Chief Justice John G. Roberts Jr. went further, pointing out that, “The need for up-front collection is particularly dubious given that California — one of only three states to impose such a requirement — did not rigorously enforce the disclosure obligation until 2010.” 

In the wake of the decision, one wag asked sardonically what “power-hungry lunatic” attorney general started demanding these donor names?

Ms. Harris won the election in 2010, took power in January 2011, and made the donor-disclosure drive a “hallmark” of her time in office. 

According to one of the plaintiffs, “They routinely asked for that information, and we routinely refused to give it to them, and it was only in 2012 that they started to ask it in more insistent tones. So at some point, they decided they wanted to make us an example.”

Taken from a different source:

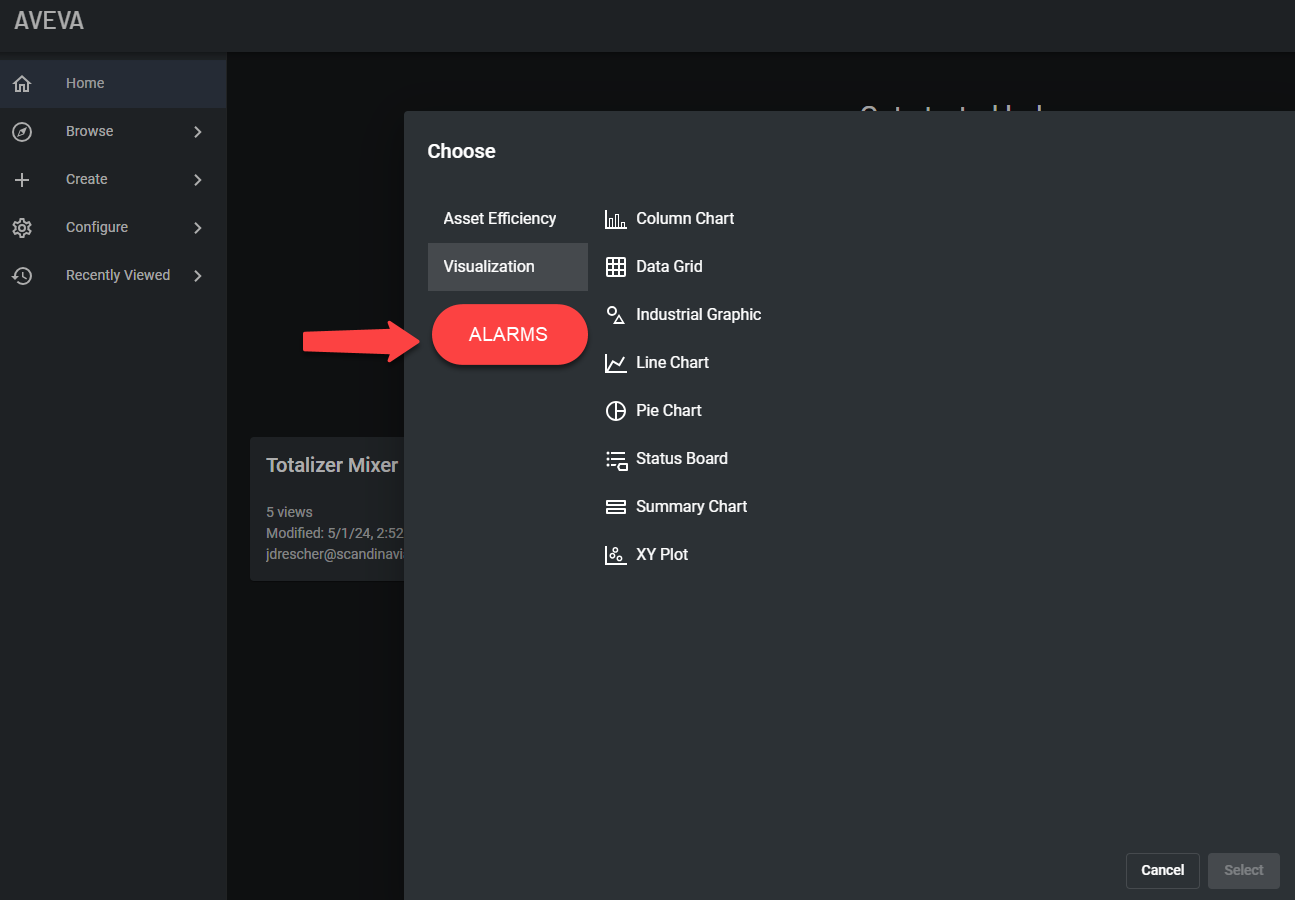This screenshot has width=1295, height=900.
Task: Click the red ALARMS button
Action: tap(509, 335)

In fact, her office effectively threatened to cancel the nonprofits, that is, literally canceling their registrations in the state, preventing them from operating or soliciting money in California if they did not turn over their top donors’ identities.  The nonprofits decided to sue and have at last prevailed. 

Critics objected not only to Ms. Harris’ attempt to gain access to confidential donor information, leading to legal harassment from the Attorney General herself but to the possibility that the information might leak.  

Lo and behold, Ms. Harris’ staff “inadvertently” posted about 1,800 of the collected ultra-confidential donor lists, so-called IRS Form 990 Schedule Bs, to her attorney general website, prompting a U.S. District Court Judge to opine that “the amount of careless mistakes made by the Attorney General’s Registry is shocking” in an April 2016 ruling. 

Regardless, Chief Justice Roberts, in his majority opinion, noted that the “record amply supports the District Court’s finding that there was not a ‘single, concrete instance in which pre-investigation collection of Schedule B did anything to advance the Attorney General’s investigative, regulatory or enforcement efforts.’”

Though the recent case bears the name of the current California Attorney General Rob Bonta, make no mistake: This ruling is a repudiation of now-Vice President Harris.

As attorney general, Ms. Harris tried to pry conservative groups’ confidential donors’ names out of them, and her office, accidentally or deliberately, released that information.  GOA joined those standing up to her and her ilk, and the Court has largely sided with us. 

Let that be a lesson for us: We keep a pretty close eye on Ms. Harris as vice president. She and her allies aren’t done trying to silence Americans – and we’re not done fighting to speak freely. 

•.John Velleco is the executive vice president of Gun Owners of America, a national grassroots lobbying organization with more than 2 million members and supporters.